ETFs come with certain risk factors. Because ETF shares are traded throughout the day, they’re bought and sold at the market price, which may or may not reflect the fund’s net asset value or NAV. Thus, an ETF’s performance is subject to market volatility. In addition there can be tax consequences, owing to the trading of shares.
Mutual funds also include dozens or even hundreds of securities, but they only trade once per day. Mutual funds can be passively or actively managed. For example, index funds are mutual funds that hold a mix of investments and track an index.
Just as you would examine an ETF or mutual fund to see what investments it holds, when choosing a robo advisor, make sure that it offers the types of investments that you want to include in your portfolio.
The main difference, of course, is that a mutual fund or index fund generally invests in only one asset class — like stocks or bonds or commodities. A robo advisor can include a variety of asset types, to create a portfolio that’s allocated or aligned with your goals.
You’ll typically be offered two broad types of accounts when you consider a robo advisor: a retirement account or a regular taxable investment account. A standard investment account has no limits on the amount of money you can invest.
Retirement accounts, such as traditional IRA and Roth IRAs, offer specific tax advantages, but these come with contribution limits. The 2023 annual contribution limit for a traditional or Roth IRA is $6,500, with a $1,000 “catch-up” provision for those 50 and older.
Be clear about your goals when you choose your account type. If you’re saving for retirement, the tax advantages of retirement accounts are important to consider.
But if you’ll need access to the money sooner because you’re saving for another goal, consider a regular taxable account. You don’t want to face the early withdrawal penalties and tax implications that can come with dipping into retirement accounts too early.
Robo advisors usually offer a fixed number of investment options or pre-set portfolio allocations — sort of like a prix-fixe menu at a restaurant. The robo advisor will typically have you fill out a questionnaire, and then recommend one of these portfolios based on your goals, comfort with risk, and time horizon.
In some cases the questionnaire doesn’t lock you into a portfolio, so you might be able to override the default selection to create a portfolio of your choice.
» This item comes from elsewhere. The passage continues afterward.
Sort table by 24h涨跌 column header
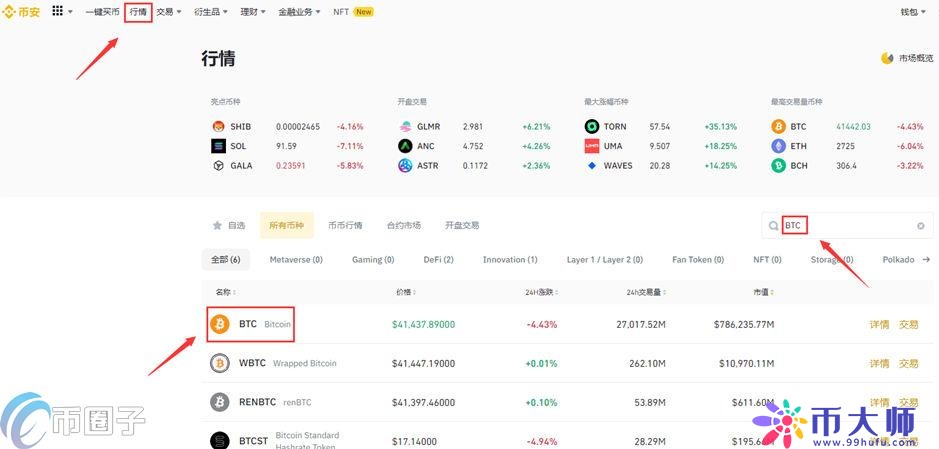The image size is (939, 449). [x=541, y=292]
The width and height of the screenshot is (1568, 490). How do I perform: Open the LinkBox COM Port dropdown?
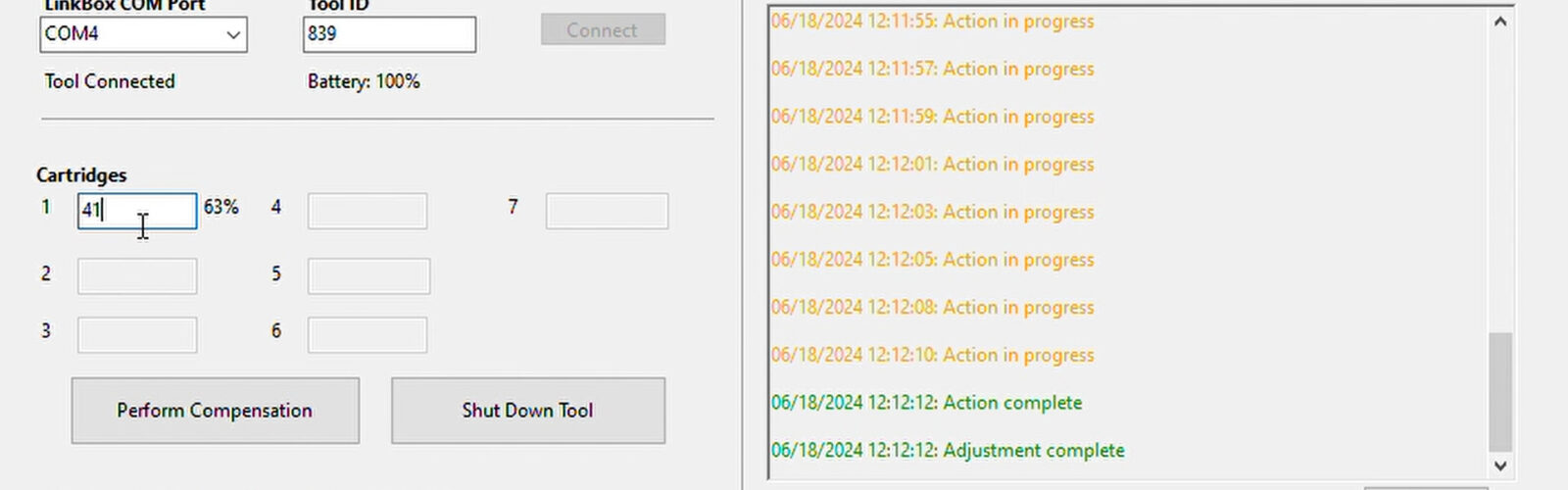pyautogui.click(x=143, y=34)
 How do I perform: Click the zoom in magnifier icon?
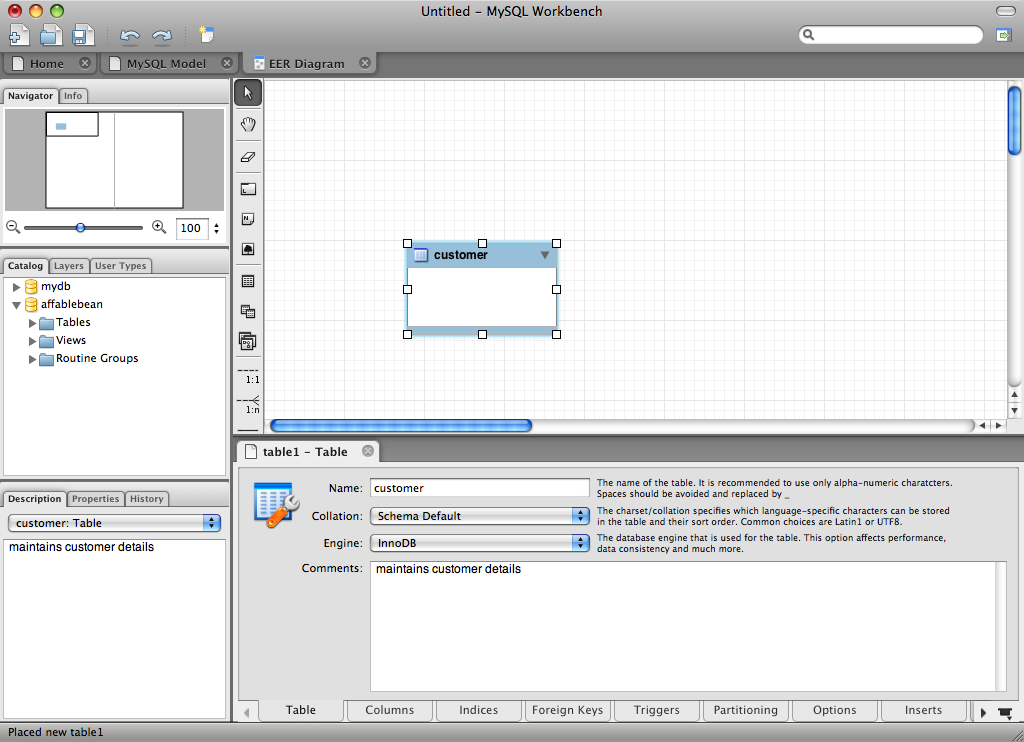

If you don’t see an option you want, it’s important to ask.
Additional Perks of Automated Investing
Once you’ve signed up for an account with a robo advisor, you will typically be offered a range of automated services.
Based on the process described above, let’s assume you were placed in an allocation that consists of a mix of 60% stocks and 40% bonds. Over time this allocation will likely shift a bit as investments fluctuate based on the movement of the market.
For example, the stock market may grow faster during a particular period of time than the rest of your portfolio. Rebalancing your portfolio helps you buy and sell assets to realign the investments inside your portfolio to the desired allocation.
Many robo-advisors make it easy to establish sound financial habits such as ongoing saving by establishing recurring contributions. A common example of recurring contributions is in an employer sponsored plan such as a 401(k).
The value of recurring contributions is that they automate the tough decision of saving for the future. This strategy is not just limited to your 401(k), and might help you be more disciplined with your other accounts.
Access to Humans
Some robo-advisors combine the cost-effectiveness of technology with the expertise of humans by offering access to financial professionals. This hybrid approach can enable investors to ask questions, discuss goals, and plan for the future. Robo-advisors might charge for this service, but it tends to be optional if it is offered.
Robo Advisor Growth & Growing Pains
Since their inception in 2008-2009, robo advisors have gained in popularity, with roughly $800 billion under management today. Still, the number of people who choose automated platforms is a small fraction of the overall investor population — about 1%.
Generally, investors who choose robo advisors tend to tilt younger, with some robo companies reporting that their average investor is under 40.
Despite the steady growth of this market, robo advisors have seen some growing pains. In a couple of cases, the use of cash deposits by the investment company warranted SEC intervention, and companies have also been charged with misleading investors as to the exact nature of the investments offered by the robo platform.
There’s no denying that the convenience and cost efficiency of robo advisors has generated a lot of interest from investors. Robo advisors can offer investors a streamlined experience, and they can also be a low-cost way to set up an investment portfolio to help investors reach their goals.
As noted above, however, there are potential drawbacks to the one-size-fits-all approach of robo-advisors. These automated plans may not be useful for investors with more complicated situations (e.g., if you’re going through a divorce, navigating multi-generational wealth, or seeking answers to nuanced questions like the timing of your retirement versus saving for college).
Cases like these, and others, may require a more hands-on approach or a strategy tailored to an individual’s unique circumstances or life events, which is not what a robo-advisor is designed to do.
That said, robo advisors can be an effective financial tool, especially for those who are just starting to invest, and who don’t yet have complicated investment needs. For example, younger investors who are still accumulating assets may find that robo-advisors are a good fit. The low cost of robo-advising has lowered the barrier to entry for many investors, giving them access to tools once reserved for higher-net-worth individuals.